(Information supplied)
- - - - - - -
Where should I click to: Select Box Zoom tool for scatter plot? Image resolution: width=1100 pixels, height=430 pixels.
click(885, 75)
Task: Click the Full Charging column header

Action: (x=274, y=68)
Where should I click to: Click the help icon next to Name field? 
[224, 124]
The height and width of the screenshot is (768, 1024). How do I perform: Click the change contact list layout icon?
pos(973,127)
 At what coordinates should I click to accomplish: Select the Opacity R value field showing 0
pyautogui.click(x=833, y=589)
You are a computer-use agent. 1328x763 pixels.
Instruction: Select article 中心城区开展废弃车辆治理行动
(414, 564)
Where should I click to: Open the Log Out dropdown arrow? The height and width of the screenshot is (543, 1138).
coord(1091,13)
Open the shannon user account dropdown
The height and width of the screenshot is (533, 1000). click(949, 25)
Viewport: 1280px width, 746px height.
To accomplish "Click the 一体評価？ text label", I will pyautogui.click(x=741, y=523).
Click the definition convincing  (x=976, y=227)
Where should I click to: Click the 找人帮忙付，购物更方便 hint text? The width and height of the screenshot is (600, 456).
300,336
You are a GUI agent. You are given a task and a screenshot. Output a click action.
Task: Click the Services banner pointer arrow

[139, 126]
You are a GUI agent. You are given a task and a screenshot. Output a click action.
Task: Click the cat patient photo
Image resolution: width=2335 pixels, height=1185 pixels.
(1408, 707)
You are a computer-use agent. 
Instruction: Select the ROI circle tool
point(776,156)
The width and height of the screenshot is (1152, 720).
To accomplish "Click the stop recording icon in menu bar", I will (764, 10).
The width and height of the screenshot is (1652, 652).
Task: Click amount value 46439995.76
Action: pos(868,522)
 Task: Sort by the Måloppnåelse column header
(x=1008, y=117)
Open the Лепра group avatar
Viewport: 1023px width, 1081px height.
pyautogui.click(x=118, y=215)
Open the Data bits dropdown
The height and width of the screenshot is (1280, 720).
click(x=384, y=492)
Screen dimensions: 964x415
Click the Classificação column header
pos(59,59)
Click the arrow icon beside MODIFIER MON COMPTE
- - - - - - -
(What to produce) Could you filter the entries above for lines holding the string "computer" and copy them?

(Exercise answer)
You are a computer-use agent. 1328x763 pixels.
You are a computer-use agent. 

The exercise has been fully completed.